The banking landscape continues to shift. The biggest foreign-owned Russian banks continue to receive praise from members for their positive attitude in finding solutions for payments that are compliant with sanctions and local law. That includes Citibank, which one member called “fantastic,” citing its efforts and ability to help the company get payments to employees fleeing Ukraine to other countries, in some cases using debit cards and the bank’s extensive regional network of offices, with limited bureaucracy.

  • Smaller foreign banks, especially branches, are rapidly curtailing activity, announcing exits, and informing members that they will not be continuing business as usual. And some banks consider overdrafts or drawdowns on uncommitted lines of credit to be “new business” and they are telling members that they will not do new business. 

Companies with excess ruble liquidity are, as far as we can tell, unwilling to swap or sell that liquidity to companies that are scrambling for more local funding in Russia. The reason? In a crisis the typical calculations of minimum cash go out the window. The priority becomes keeping the cash for essential payments to employees, suppliers and tax authorities. Having excess cash allows for flexibility in the future, including the unknown costs of winding down a business.  

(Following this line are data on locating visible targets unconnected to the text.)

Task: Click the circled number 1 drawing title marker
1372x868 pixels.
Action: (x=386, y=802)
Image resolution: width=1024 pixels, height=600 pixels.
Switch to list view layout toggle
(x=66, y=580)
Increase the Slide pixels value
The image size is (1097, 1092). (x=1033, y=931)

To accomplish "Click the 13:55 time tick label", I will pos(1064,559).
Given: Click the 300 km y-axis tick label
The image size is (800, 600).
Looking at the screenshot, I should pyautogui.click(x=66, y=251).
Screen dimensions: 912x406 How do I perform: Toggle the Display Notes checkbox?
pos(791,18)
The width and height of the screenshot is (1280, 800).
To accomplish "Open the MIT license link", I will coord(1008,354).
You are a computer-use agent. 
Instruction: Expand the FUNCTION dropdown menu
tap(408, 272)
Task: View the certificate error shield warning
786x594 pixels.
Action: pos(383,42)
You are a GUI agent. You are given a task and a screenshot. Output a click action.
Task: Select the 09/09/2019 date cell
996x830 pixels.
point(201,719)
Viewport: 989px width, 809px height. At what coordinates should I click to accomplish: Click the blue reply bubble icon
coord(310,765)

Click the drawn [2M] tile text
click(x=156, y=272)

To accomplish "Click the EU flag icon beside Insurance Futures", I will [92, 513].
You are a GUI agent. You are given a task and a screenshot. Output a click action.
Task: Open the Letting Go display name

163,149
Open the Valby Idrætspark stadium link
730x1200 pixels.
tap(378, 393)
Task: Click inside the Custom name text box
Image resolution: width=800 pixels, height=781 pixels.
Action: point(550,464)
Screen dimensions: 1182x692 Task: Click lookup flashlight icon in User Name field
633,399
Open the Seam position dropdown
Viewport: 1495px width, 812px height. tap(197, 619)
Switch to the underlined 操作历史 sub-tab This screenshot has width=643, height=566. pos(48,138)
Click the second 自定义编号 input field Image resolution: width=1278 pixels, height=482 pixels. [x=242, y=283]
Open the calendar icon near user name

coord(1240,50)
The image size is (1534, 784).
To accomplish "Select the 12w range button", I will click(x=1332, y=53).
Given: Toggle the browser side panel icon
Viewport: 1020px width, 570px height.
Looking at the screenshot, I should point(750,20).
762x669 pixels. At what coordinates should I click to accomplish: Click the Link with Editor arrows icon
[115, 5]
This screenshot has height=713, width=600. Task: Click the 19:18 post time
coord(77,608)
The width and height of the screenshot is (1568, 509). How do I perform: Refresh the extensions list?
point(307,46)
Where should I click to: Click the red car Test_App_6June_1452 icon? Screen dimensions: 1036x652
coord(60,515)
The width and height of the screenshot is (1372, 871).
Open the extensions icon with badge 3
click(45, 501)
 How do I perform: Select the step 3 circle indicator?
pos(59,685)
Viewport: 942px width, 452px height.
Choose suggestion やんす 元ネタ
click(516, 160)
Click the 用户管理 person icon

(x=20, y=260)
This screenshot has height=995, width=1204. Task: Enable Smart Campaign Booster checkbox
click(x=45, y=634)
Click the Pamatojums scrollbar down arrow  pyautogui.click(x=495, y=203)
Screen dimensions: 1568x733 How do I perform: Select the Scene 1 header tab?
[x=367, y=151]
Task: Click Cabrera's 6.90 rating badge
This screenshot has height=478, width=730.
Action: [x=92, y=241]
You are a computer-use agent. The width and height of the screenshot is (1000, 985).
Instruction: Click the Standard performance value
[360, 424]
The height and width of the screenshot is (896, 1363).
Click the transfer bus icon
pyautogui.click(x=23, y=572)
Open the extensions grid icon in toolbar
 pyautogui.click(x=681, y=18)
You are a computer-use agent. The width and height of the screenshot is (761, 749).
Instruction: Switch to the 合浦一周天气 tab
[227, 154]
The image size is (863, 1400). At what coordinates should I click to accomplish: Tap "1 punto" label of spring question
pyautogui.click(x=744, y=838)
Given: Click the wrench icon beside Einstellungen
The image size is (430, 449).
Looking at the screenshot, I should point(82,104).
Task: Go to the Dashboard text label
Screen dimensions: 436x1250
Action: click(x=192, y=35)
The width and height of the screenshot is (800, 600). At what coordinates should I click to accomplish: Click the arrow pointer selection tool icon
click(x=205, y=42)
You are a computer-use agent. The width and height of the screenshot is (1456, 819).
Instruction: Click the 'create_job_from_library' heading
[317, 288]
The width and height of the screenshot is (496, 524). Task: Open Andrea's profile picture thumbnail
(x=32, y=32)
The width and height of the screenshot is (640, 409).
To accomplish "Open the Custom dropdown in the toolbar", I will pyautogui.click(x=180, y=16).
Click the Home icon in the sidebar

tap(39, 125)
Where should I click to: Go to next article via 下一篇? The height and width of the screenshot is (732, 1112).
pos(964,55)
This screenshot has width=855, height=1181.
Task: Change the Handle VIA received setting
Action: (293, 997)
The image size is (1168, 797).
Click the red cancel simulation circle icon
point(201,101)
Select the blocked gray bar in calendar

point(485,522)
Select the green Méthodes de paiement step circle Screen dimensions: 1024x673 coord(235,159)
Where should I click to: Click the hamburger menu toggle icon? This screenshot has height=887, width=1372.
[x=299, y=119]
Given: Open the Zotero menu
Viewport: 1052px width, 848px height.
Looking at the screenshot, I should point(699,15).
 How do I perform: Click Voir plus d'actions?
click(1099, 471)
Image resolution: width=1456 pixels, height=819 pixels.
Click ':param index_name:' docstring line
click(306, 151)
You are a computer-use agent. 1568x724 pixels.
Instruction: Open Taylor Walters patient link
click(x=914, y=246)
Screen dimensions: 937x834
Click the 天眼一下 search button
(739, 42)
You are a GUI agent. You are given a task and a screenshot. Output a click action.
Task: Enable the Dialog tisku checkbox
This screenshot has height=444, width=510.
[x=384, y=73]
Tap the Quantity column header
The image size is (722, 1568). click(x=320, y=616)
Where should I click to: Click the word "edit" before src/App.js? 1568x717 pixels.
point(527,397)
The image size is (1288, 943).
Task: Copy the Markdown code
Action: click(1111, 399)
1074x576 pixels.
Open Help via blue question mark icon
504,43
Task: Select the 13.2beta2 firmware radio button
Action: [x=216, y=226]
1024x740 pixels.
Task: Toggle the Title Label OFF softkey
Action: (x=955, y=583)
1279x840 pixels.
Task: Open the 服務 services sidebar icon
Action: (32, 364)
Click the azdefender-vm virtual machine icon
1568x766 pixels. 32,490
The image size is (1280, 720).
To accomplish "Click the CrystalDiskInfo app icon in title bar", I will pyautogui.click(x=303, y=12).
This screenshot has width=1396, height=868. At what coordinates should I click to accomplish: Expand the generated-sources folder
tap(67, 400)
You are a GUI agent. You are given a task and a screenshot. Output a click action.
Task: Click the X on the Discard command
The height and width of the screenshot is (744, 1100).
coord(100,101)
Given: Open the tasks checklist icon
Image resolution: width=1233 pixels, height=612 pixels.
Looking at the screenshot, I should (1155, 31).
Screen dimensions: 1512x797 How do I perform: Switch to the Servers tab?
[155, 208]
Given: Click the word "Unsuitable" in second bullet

  • One member reported that even lending excess rubles to an affiliate company looks to be compromised, at least temporarily, by a recent presidential decree that forbids Russian legal entities lending to other entities owned by a parent company located in an “unfriendly country.” Apparently, a company must apply for and receive a specific license from the Russian authorities for such inter-company loans. Members are seeking confirmation from their local regulators and attorneys. 

Many companies are negotiating with banks for early termination of hedges on the theory that negotiating calmly and openly with the banks, and having flexible timing, leads to better prices and eliminates the risk of settlement delays and failures. But not all companies are doing this, with some opting to maintain all their hedges to term and relying on the quality of their counterparties to deliver. There still appears to be no market appetite for rollovers or new trades.